**What you need to do:**
**A.** From the lecture notes, quote the passage from "Small molecule screens" up to and including "specific desired target.".
**B.** List every reading citation that the lecture notes give for this lecture, including the additional readings.

These are my notes from lecture 6 of Harvard’s Chemistry 101: Chemical Biology Towards Precision Medicine course, taught by Dr. Stuart Schreiber on September 22, 2015.

Today’s readings are on gene expression signatures [Peck 2006] and using proteomics for small molecule target identification [Rix & Superti-Furga 2009]. Additional readings include perspectives on high-throughput screening [Mayr & Fuerst 2008, Kodadek 2010], repurposing [Chong & Sullivan 2007], and a target identification example from Steve Haggarty’s group [Kuai 2011].

Today’s lecture covers two topics: screening to discover small molecules as drugs for human disease, and target ID.


Small molecule screens can be broadly grouped into two categories:

  1. Target-based. Screening with purified proteins to find a molecule that binds a specific desired target.
  2. Phenotypic. Screening with whole cells or organisms to find a molecule that gives a desired outcome, without knowing in advance what target will give you that outcome.

In an ideal world, experiments of nature, via human genetics, would tell us all the targets we need to hit, and exactly how we need to modulate their function. Then we could just do target-based screens for everything. For instance, it has been reported that APP A673V increases Alzheimer disease risk [Giaccone 2010] while A673T decreases risk [Jonsson 2012]. It is claimed that A673T APP is impaired in β-cleavage [Jonsson 2012], though the functional evidence for this is still debated. For the sake of argument, assume that this is correct. Then we just need to find a small molecule that mimics the effect that A673T has on β-cleavage.

**Information provided:**

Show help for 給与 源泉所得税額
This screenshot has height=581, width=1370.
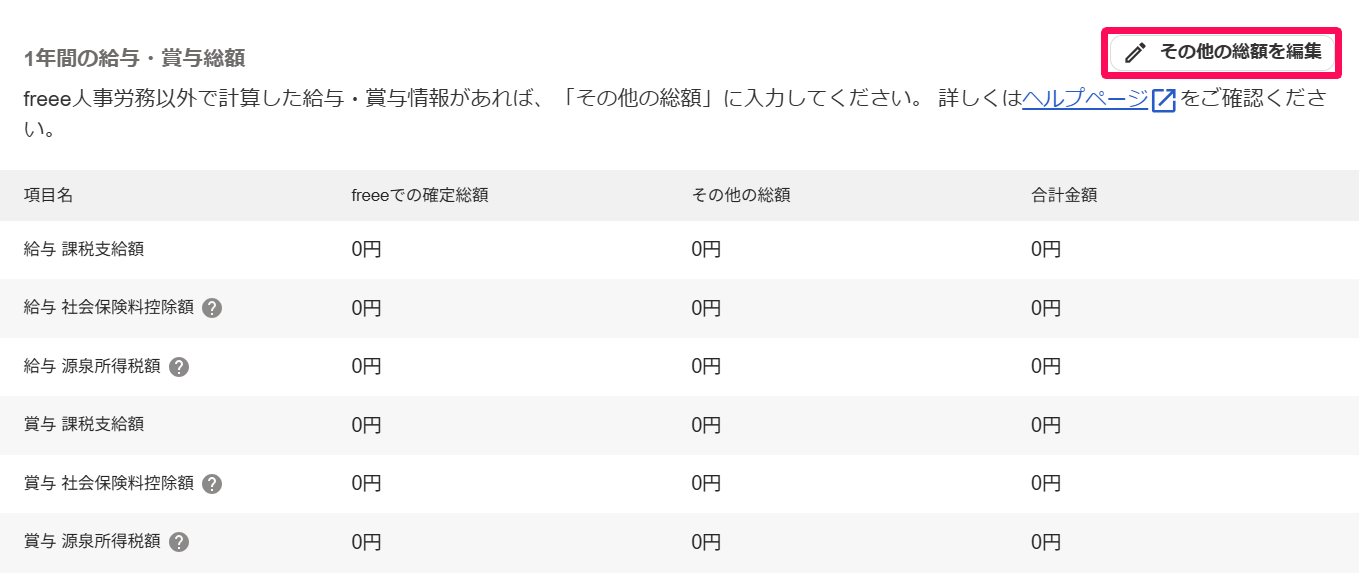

--

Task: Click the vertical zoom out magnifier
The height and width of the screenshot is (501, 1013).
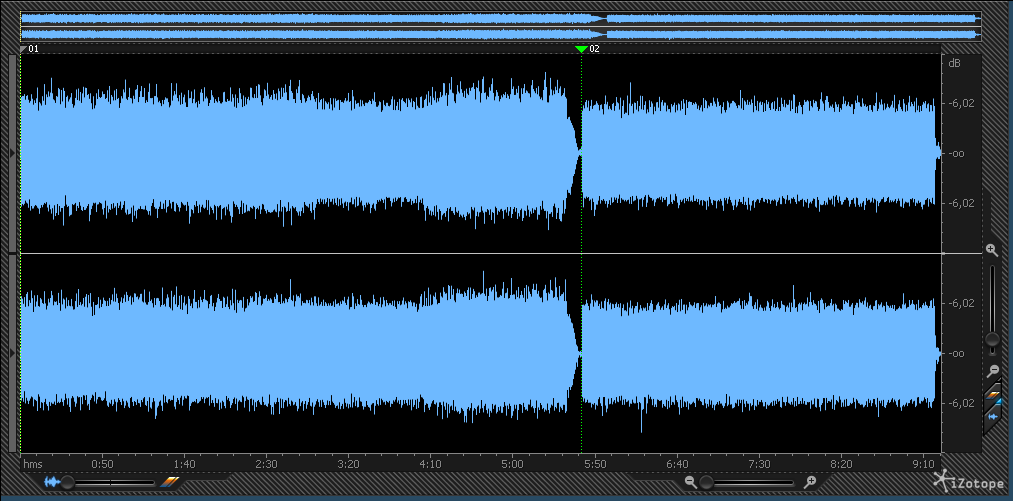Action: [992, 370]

* * *

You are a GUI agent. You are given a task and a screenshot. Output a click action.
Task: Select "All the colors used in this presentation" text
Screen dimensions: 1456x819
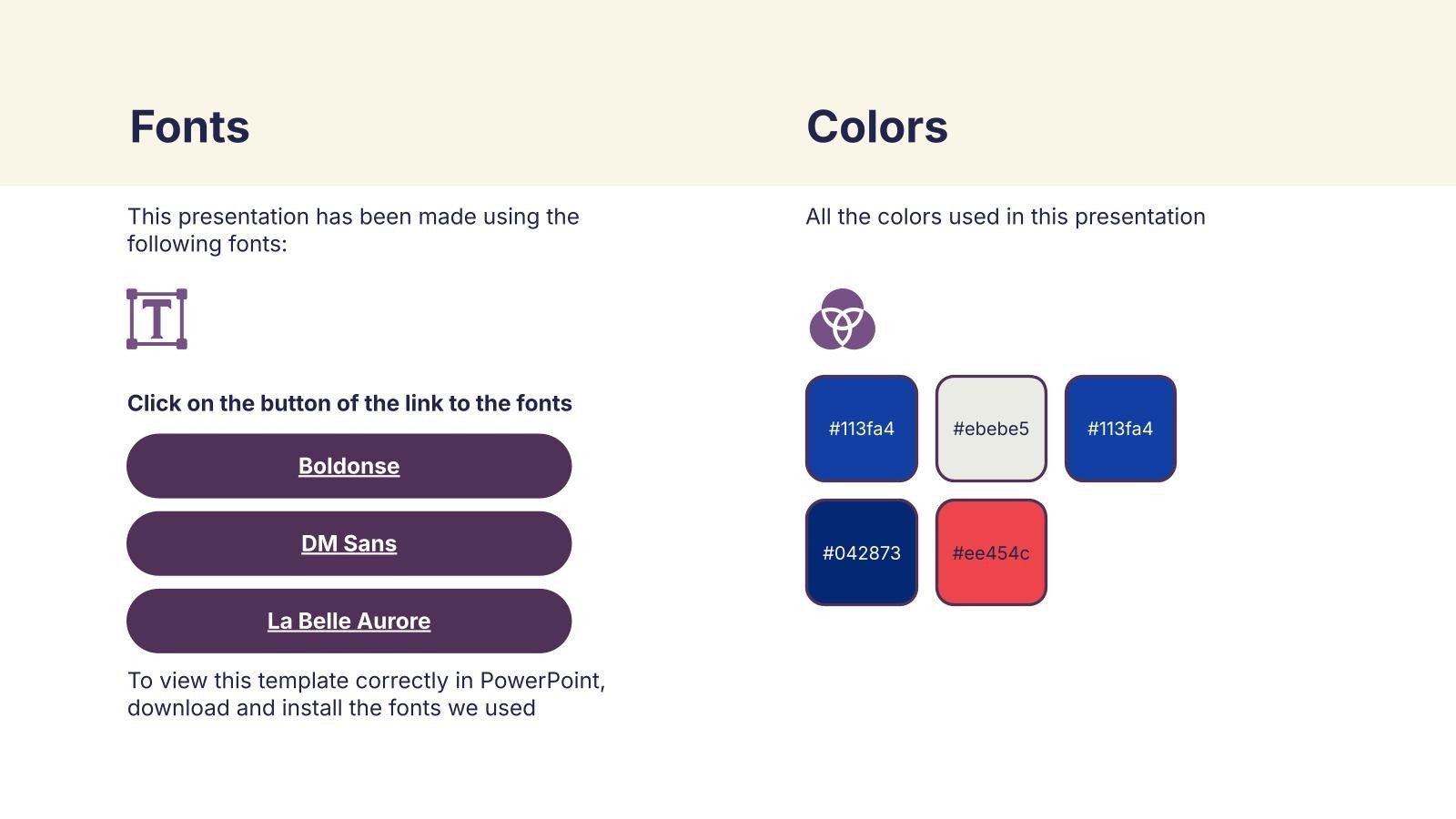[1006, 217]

**Written answers:**
**A.**
Small molecule screens can be broadly grouped into two categories:

  1. Target-based. Screening with purified proteins to find a molecule that binds a specific desired target.

**B.**
- Peck 2006
- Rix & Superti-Furga 2009
- Mayr & Fuerst 2008
- Kodadek 2010
- Chong & Sullivan 2007
- Kuai 2011